Characteristics of strong passwords

• Length. In general, the more characters in a password, the more difficult it is to guess. For example, “cake” would be an easier password to guess than “chocolatecake.”
• Complexity. Using a greater variety of characters makes a password more difficult to guess. Most sites allow passwords that contain numbers and mixed-case letters. Many sites also allow symbols to be used. Use the full scope of eligible characters. For example, “4ChocolateCake!” is stronger than “chocolatecake.”
• Non-words. To be even safer, avoid using true words. The tools used by cyber criminals to decipher passwords will make attempts using known words, common misspellings, common abbreviations, and words spelled backwards. To easily use a non-word, see if there is a number you can substitute for a letter in a word you’d like to use. For example, use zeros instead of the letter “o” in chocolate (“4ChOcOlateCake!”). You can also choose a phrase and make your password the first letter of each word in the phrase. For example, “tmottb” can be derived from “take me out to the ballgame.” Just be sure to add some diverse characters, such as “TmoTTb45.”
• Variety. As noted previously, use different passwords for each online account.

When I use varied passwords, I sometimes have trouble remembering all of them (which tempts me to use weaker passwords that are easier to remember!). Most sources agree that it’s okay to write down your passwords as long as you use commonsense. If handwritten, they should be kept out of plain sight. If kept on a laptop computer that is taken out of the house for use, it’s safest to keep them in an encrypted file. A regular file is probably sufficient if the computer is only used at home. Regardless of the type of computer, it should be saved under a name other than “passwords.”

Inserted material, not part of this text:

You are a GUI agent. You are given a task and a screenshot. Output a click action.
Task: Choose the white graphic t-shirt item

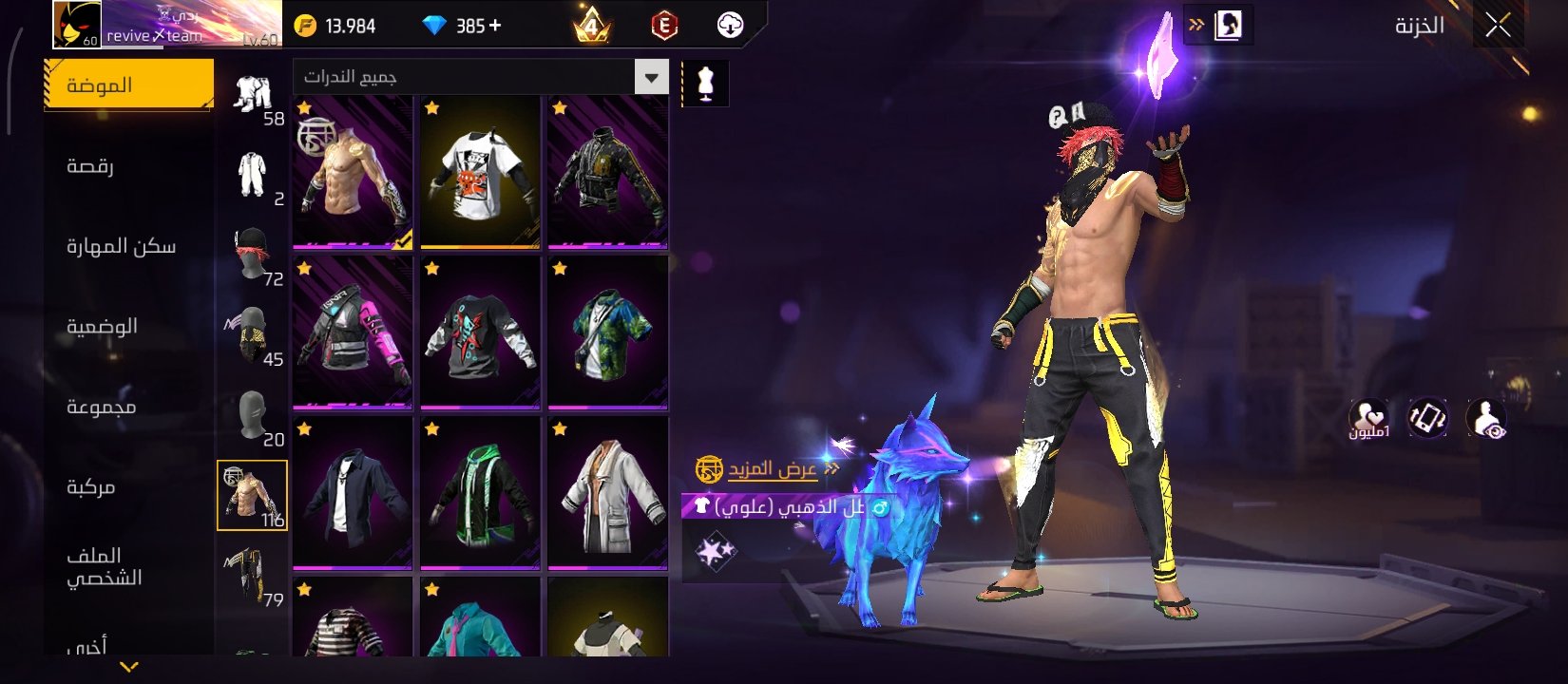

This is already a lot of information to remember; however, there are two additional notes. First, never respond to emails asking for your password. The sites where you have online accounts already know these, so an email asking for them is likely a phishing scam or something similar. Second, be extremely wary of signing into any account using computers at internet cafes or in hotel business centers. These computers may—with or without the knowledge of the business owner—contain malware such as keyloggers that can record every key you type on the keyboard, including any usernames and passwords you enter.

With all this in mind, the online world seems like a pretty scary place. It’s great that relatively simple, commonsense steps can significantly reduce the threat of being taken advantage of. Are you in the habit of developing strong passwords? How do you make sure you remember them?